Thanks Isa for the recommendation,

Wendy- I couldn't find one with 3" side in my CK catalog. Also, this is for a wedding cheesecake. I have tried getting smaller cheesecakes out of a regular pan without success. If you have a good method for this I would appreciate it. Springform is almost like a no risk guarantee for me.


----------



## w.debord (Mar 6, 2001)

Many ways to get it out of the pan. Use a parchment paper circle under your crust, prebake crust, add filling, bake, cool, refridgerate, invert to release.

No parchment. Same thing chill well over night, turn pan upside down and heat the bottom of the pan so the butter in the crust releases from the pan. I use a torch at work but at home you could use a hair drier for your heat. Even run the bottom of the pan over your burner on the stove. Just to warm, then upside down release.
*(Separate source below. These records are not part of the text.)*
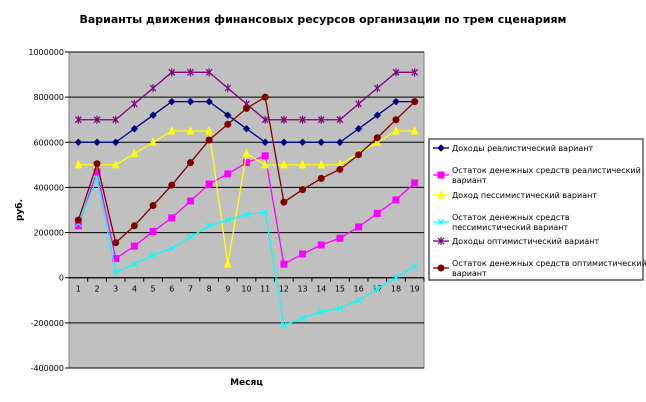  What do you see at coordinates (340, 290) in the screenshot?
I see `x-tick-label: 15` at bounding box center [340, 290].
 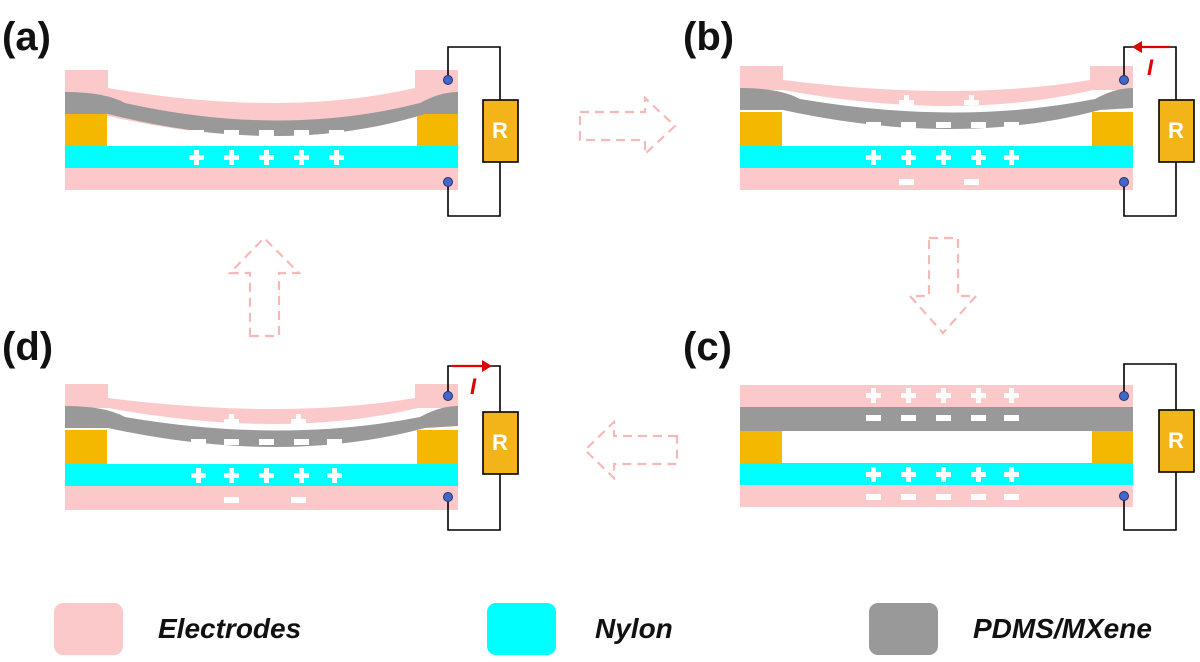 I want to click on legend: Electrodes Nylon PDMS/MXene, so click(x=603, y=629).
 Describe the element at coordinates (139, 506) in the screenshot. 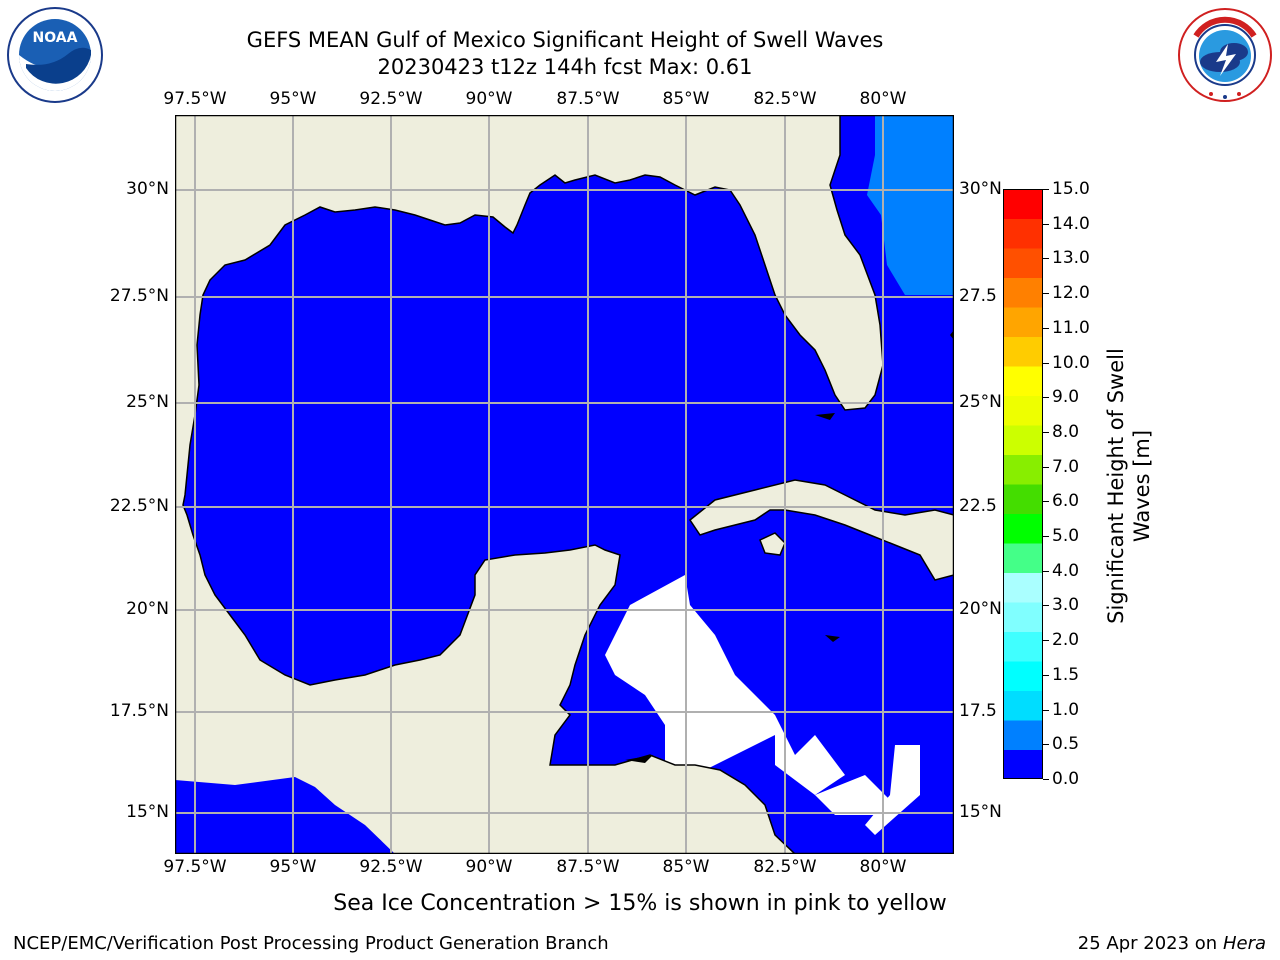

I see `lat-label-left: 22.5°N` at that location.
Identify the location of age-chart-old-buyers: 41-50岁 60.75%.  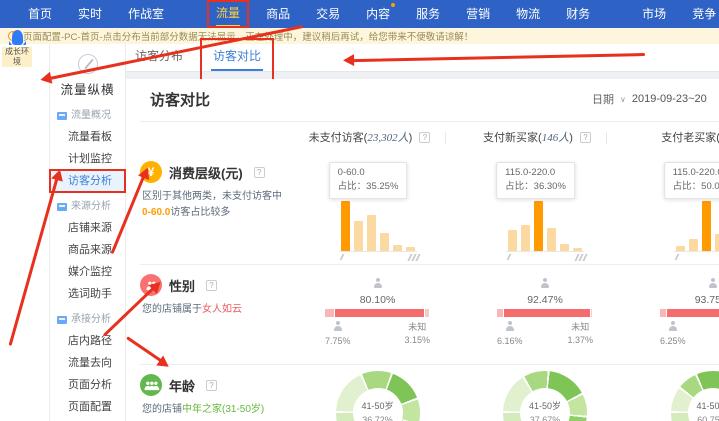
(672, 393).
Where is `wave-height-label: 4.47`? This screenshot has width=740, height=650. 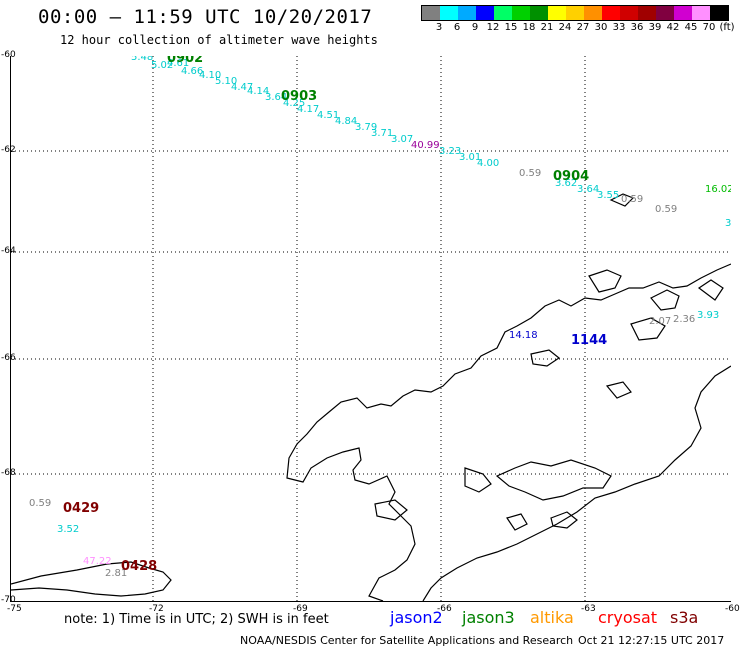
wave-height-label: 4.47 is located at coordinates (242, 88).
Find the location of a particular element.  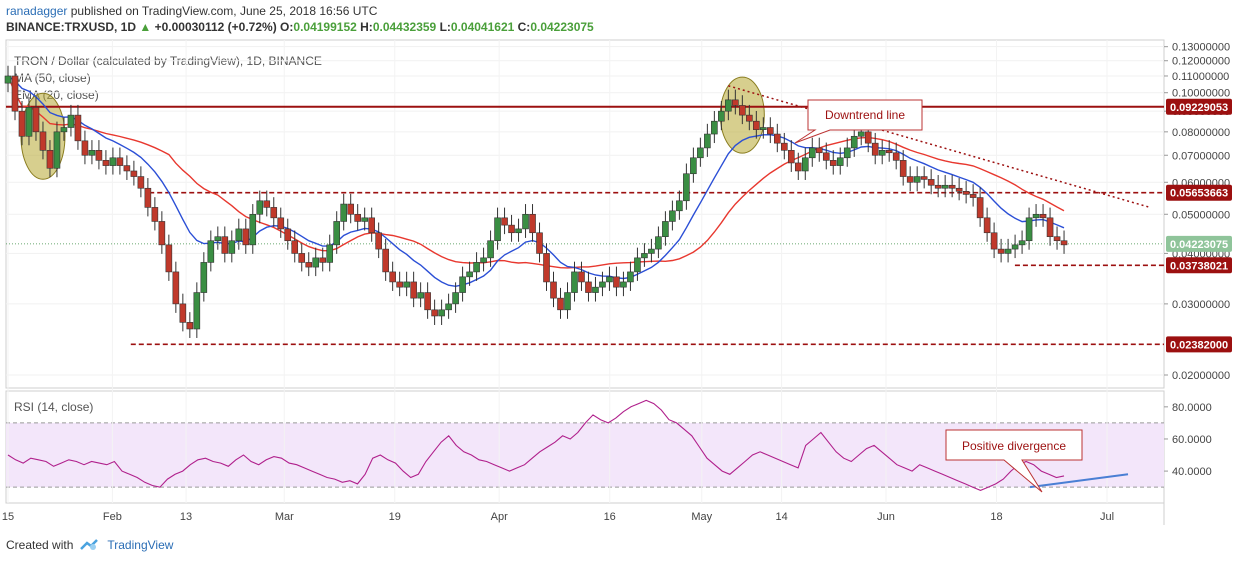

tradingview-logo-icon is located at coordinates (90, 545).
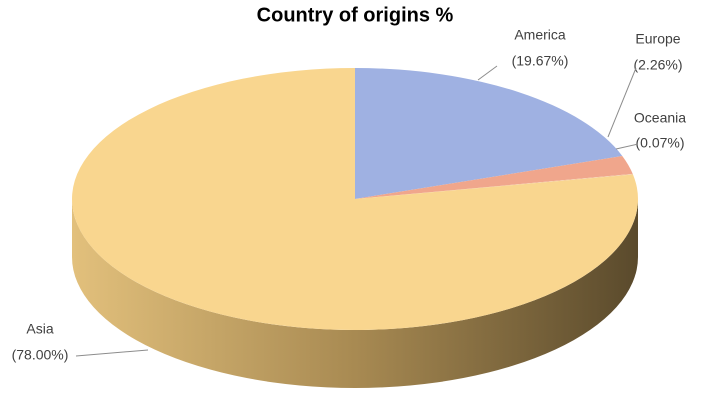 The height and width of the screenshot is (402, 708). Describe the element at coordinates (40, 355) in the screenshot. I see `value-label: (78.00%)` at that location.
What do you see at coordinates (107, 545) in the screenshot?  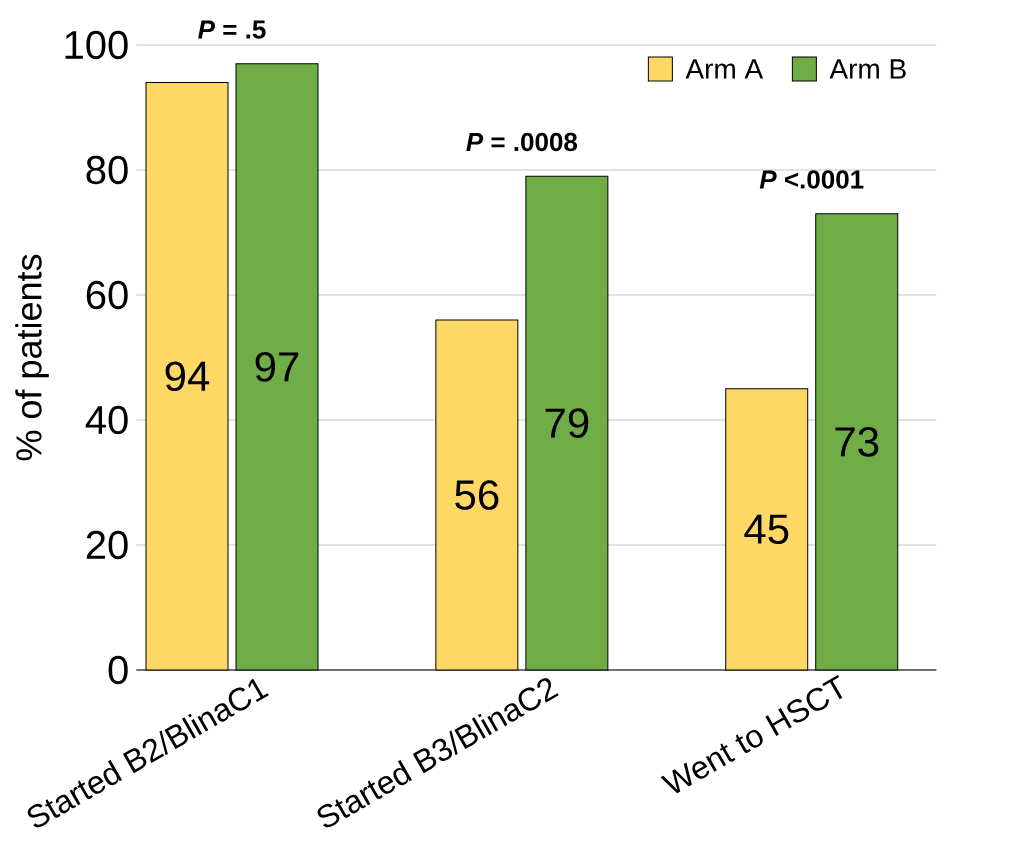 I see `y-tick-label: 20` at bounding box center [107, 545].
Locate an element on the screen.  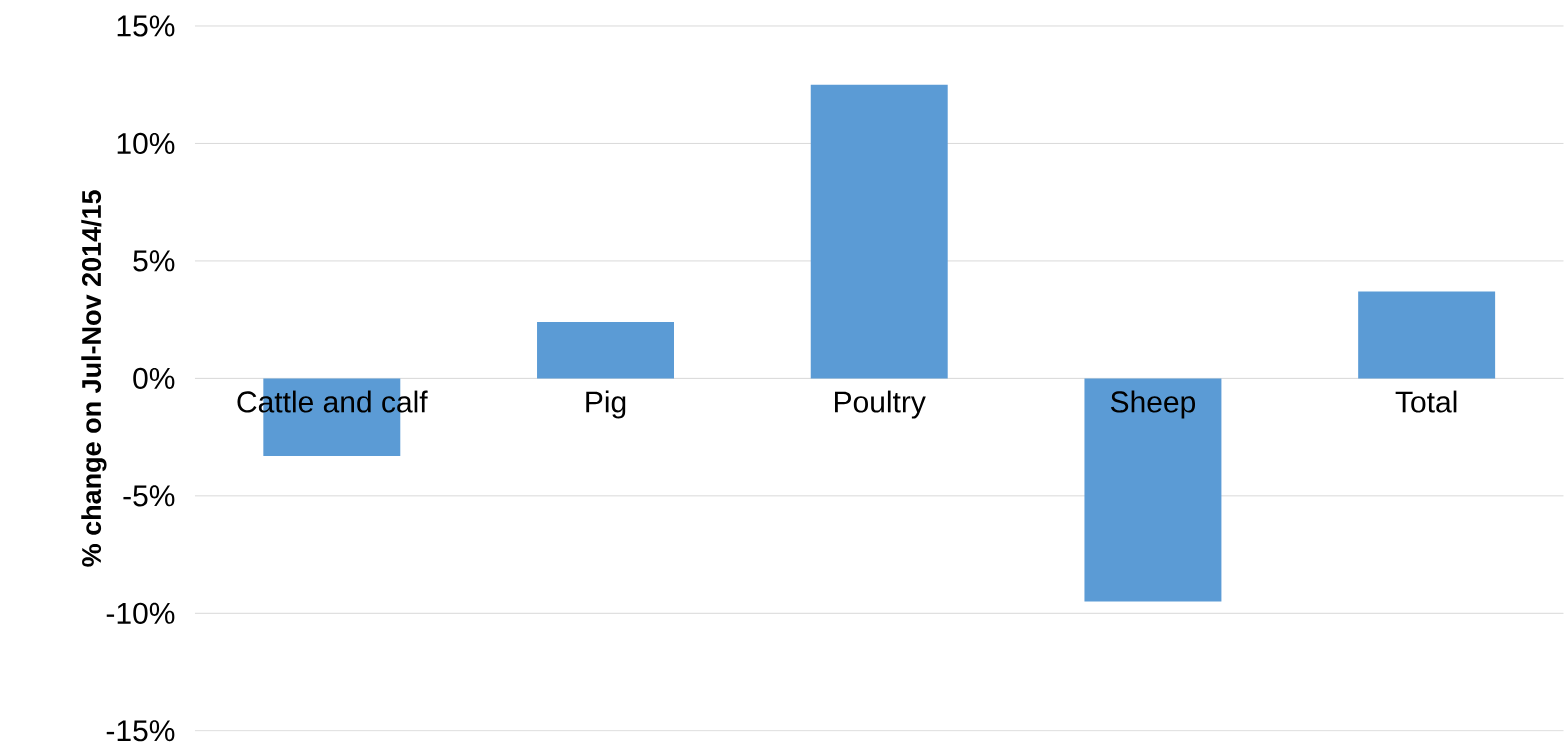
x-tick-label: Sheep is located at coordinates (1153, 404).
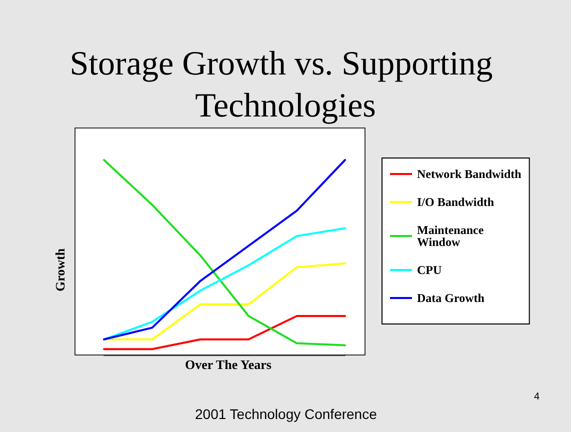 Image resolution: width=571 pixels, height=432 pixels. Describe the element at coordinates (286, 85) in the screenshot. I see `chart-title: Storage Growth vs. Supporting Technologies` at that location.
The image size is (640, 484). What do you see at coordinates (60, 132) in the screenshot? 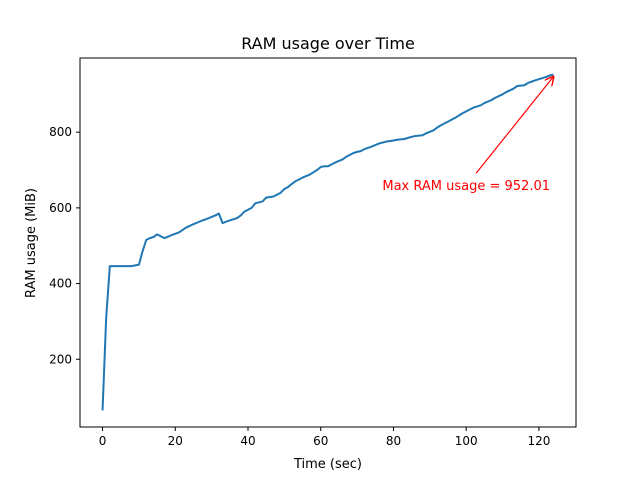
I see `y-tick-label: 800` at bounding box center [60, 132].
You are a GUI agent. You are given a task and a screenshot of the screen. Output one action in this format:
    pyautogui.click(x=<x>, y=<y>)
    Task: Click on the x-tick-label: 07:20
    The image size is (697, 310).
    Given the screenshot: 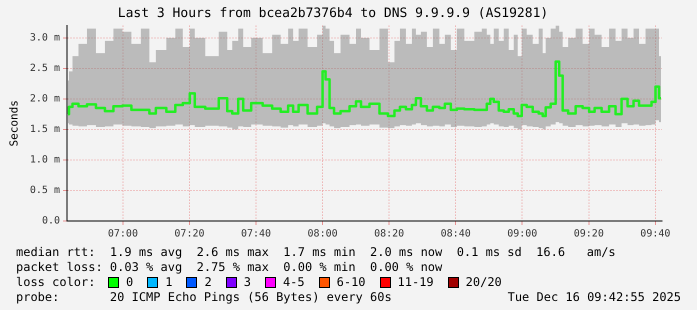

No crust, chill well....freezing for a couple hours works. Invert and use heat to release from pan.


P.S. I always spray my pans well before baking cheesecakes. If it has a crust I don't spray until the crust is pre-baked, just before I fill with cheese mixture. Even when baked in springform....as the cake cools it won't stick to the sides of the pans (helps prevent cracking).
Depending on the cheesecake some fillings stick abit when you invert, just spray your wax paper to prevent that...


----------



## anna w. (Nov 27, 2001)

I'll try it again- haven't attempted it in like 5 or 6 years. It would definitely help me out if I had more variety in pan sizes. Thanks!


----------



## panini (Jul 28, 2001)

ditto everybody, but if you buy pan, I switched from springform to removable bottom 10 yrs. ago. Will never go back.


----------



## w.debord (Mar 6, 2001)

I noticed it in the J.B. Prince catalog. 12" x 3" high spring form is $14.20 (but I'm not sure if it's still that price).

I'm sure they must be online but I don't see their site address in the catalog infront of me. I bet someone here can tell you it.

The phone is 212-683-3553


----------



## panini (Jul 28, 2001)

I think it is jbprince.com or something like that. A searchg= should get it. You can but right on line now, I just bought a funnel with CC.


----------



## isa (Apr 4, 2000)

http://www.jbprince.com/


----------



## ruth (Oct 16, 2001)

there is a company called j.b.prince can't remember where they are but i am sure they are online.they migh be able to help you


----------



## breadster (Feb 23, 2001)

we have a new store in town called Sur la Table- very cool- all kinds of bakeware among anything else one could want-

they had a 12" springform by Kaiser Bakeform i know they have a website kaiserbakeware.com - i think you can order from them directly


----------



## spoons (Nov 10, 2000)

Anna,
Have you tried Parrish's ?
800.736.8443

I'm looking in the catalog.....
They have removable bottomed cheesecake pans.
In sizes up to 3" to 3 1/2"
They are the Magic Line Bakeware.

And, like everyone else. JB Prince.
800.473.0577
Spring Form Baking pans -3" 
6"- M280-6
8"- M280-8
9"- M280-9
10"- M280-10
12"- M280-12


----------



## anna w. (Nov 27, 2001)

Thanks, everyone, for your input. Sorry I didn't get back to you sooner- life got in the way.


----------